- **Assignment A**:
Reproduce the passage from the essay word for word, starting with "My mother’s voice" and going on through "between unconvincing noes.".
- **Assignment B**:
In the essay, what consequences did the mother say would follow if the narrator didn't end the relationship?

***** Text shown *****

The Night a Grieving Phantom in the Everglades Changed My Life
The land that was previously seen as harsh and brutal by colonial forces was actually a site of survival, new life, and renewal.
My mother’s voice was distressed. From there, things escalated quickly. Frightened, I immediately assumed my grandmother had died. “Is Abuela okay?” I asked her. She stayed silent. She grabbed my arm, parading me through the various vendors. “¿Tú eres lesbiana?” she interrogated. Her tone grew louder until I could feel my peers’ eyes singeing holes into my back. I let out awkward giggles in between unconvincing noes.
But she already knew. She’d discovered my diary hours before and learned the truth of my secret relationship. Shocked and terrified by the revelation and the fact that I had been keeping something so personal a secret from her, she dropped what she was doing and drove over to confront me. She was scared of what this would mean for my future—how society would treat me. She accused me of being manipulated by my friends—You always go along with what others do, she claimed. I told her I was bisexual, but to her, sexuality was black and white; the spectrum did not exist. That night, she laid out her rules: If I didn’t end the relationship, she said, she would pull me out of school, where I was one of the top students in my class and from which I’d already been accepted into my dream college. Even worse, I would have to rescind my acceptance at Columbia University. She told me she would tell my father. She assured me that his consequences would be even more severe.

***** Material provided *****

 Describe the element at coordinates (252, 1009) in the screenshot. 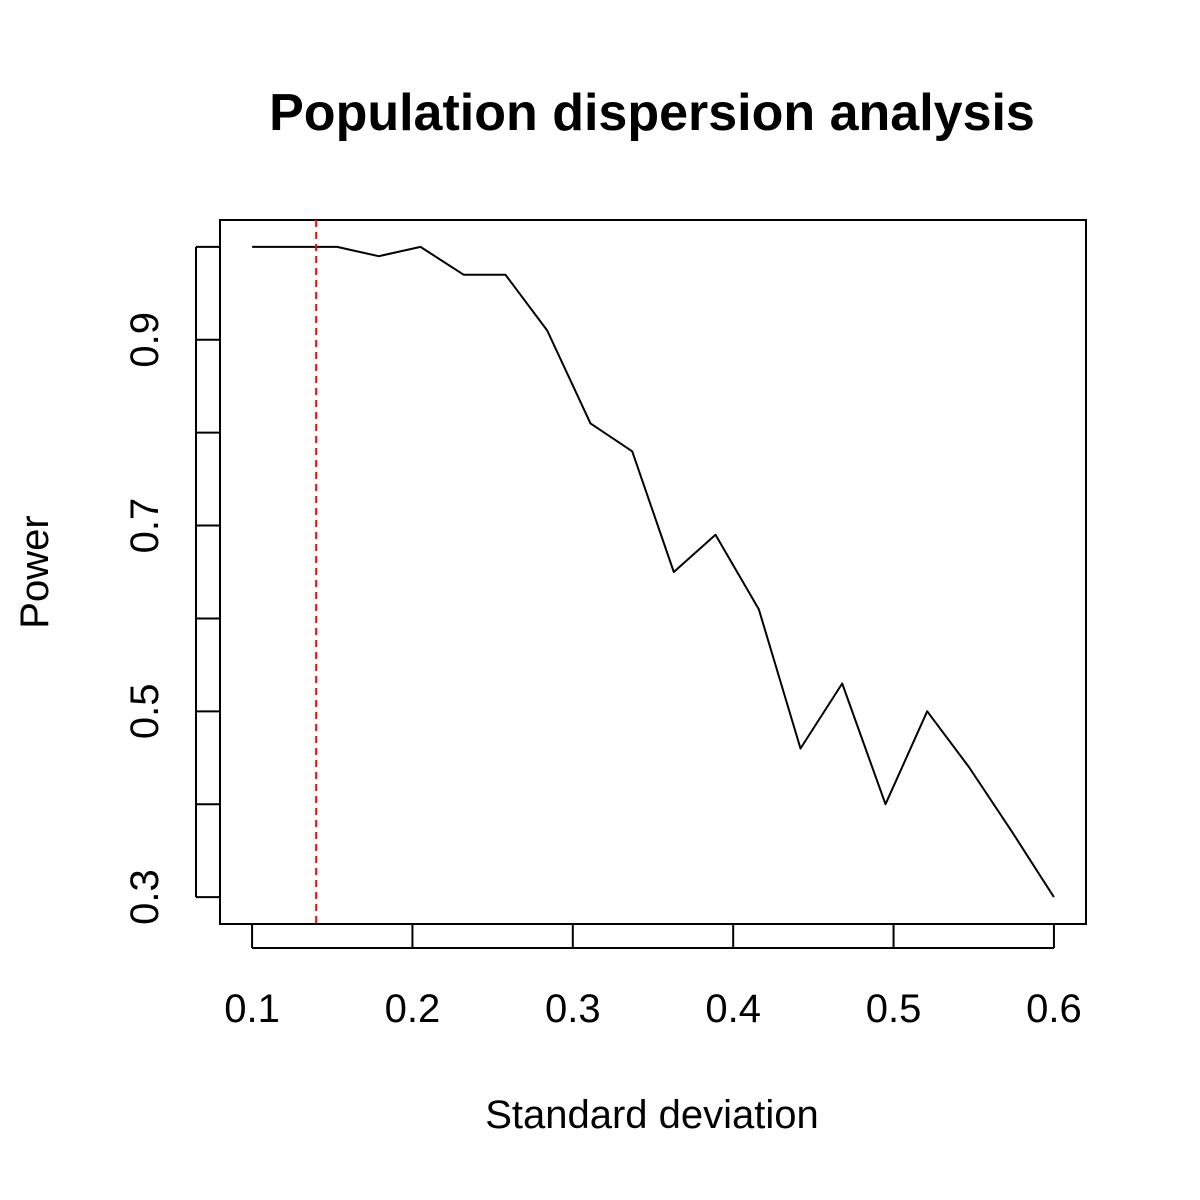

I see `x-tick-label: 0.1` at that location.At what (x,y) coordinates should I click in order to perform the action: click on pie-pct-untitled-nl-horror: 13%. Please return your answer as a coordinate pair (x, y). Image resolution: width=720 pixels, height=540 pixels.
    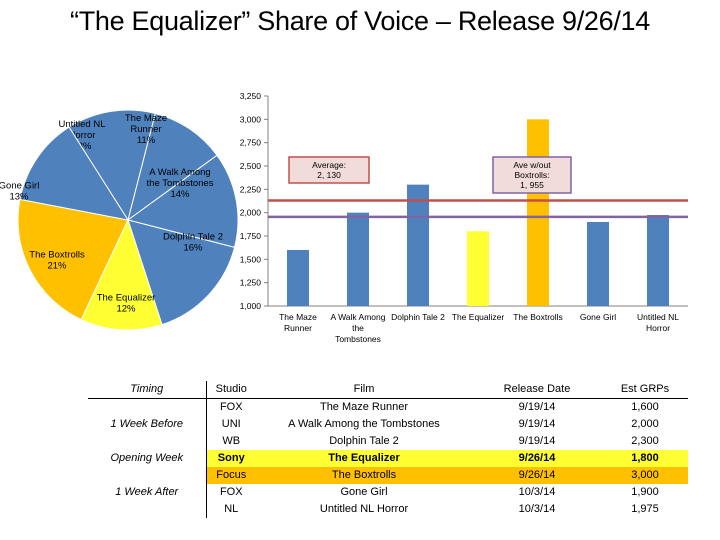
    Looking at the image, I should click on (82, 146).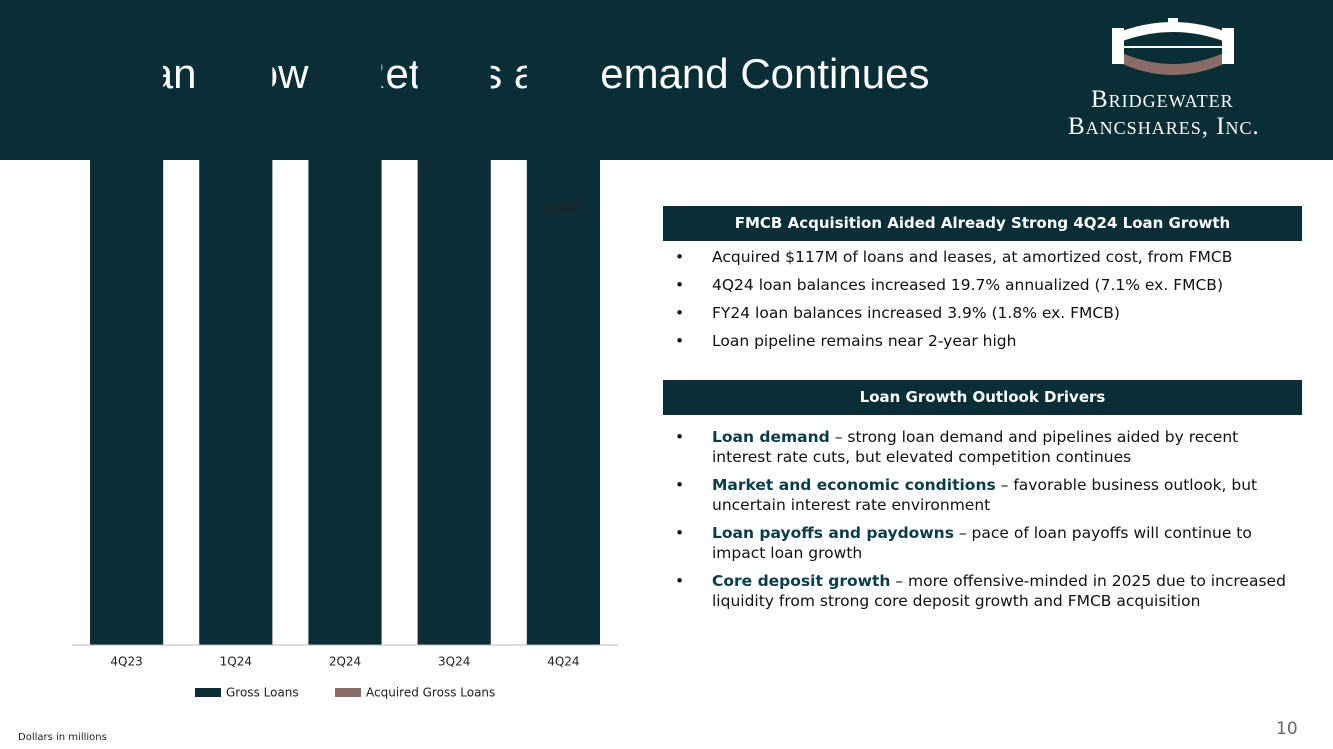 The image size is (1333, 749). Describe the element at coordinates (771, 437) in the screenshot. I see `bullet-term: Loan demand` at that location.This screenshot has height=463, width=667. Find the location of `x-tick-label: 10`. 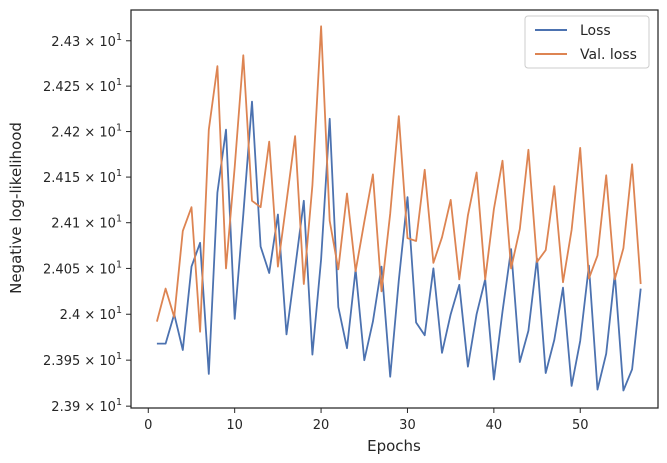

x-tick-label: 10 is located at coordinates (234, 426).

*****

- **Exercise output A**:
My mother’s voice was distressed. From there, things escalated quickly. Frightened, I immediately assumed my grandmother had died. “Is Abuela okay?” I asked her. She stayed silent. She grabbed my arm, parading me through the various vendors. “¿Tú eres lesbiana?” she interrogated. Her tone grew louder until I could feel my peers’ eyes singeing holes into my back. I let out awkward giggles in between unconvincing noes.

- **Exercise output B**:
- She would pull the narrator out of school.
- The narrator would have to rescind the acceptance at Columbia University.
- She would tell the narrator's father, whose consequences would be even more severe.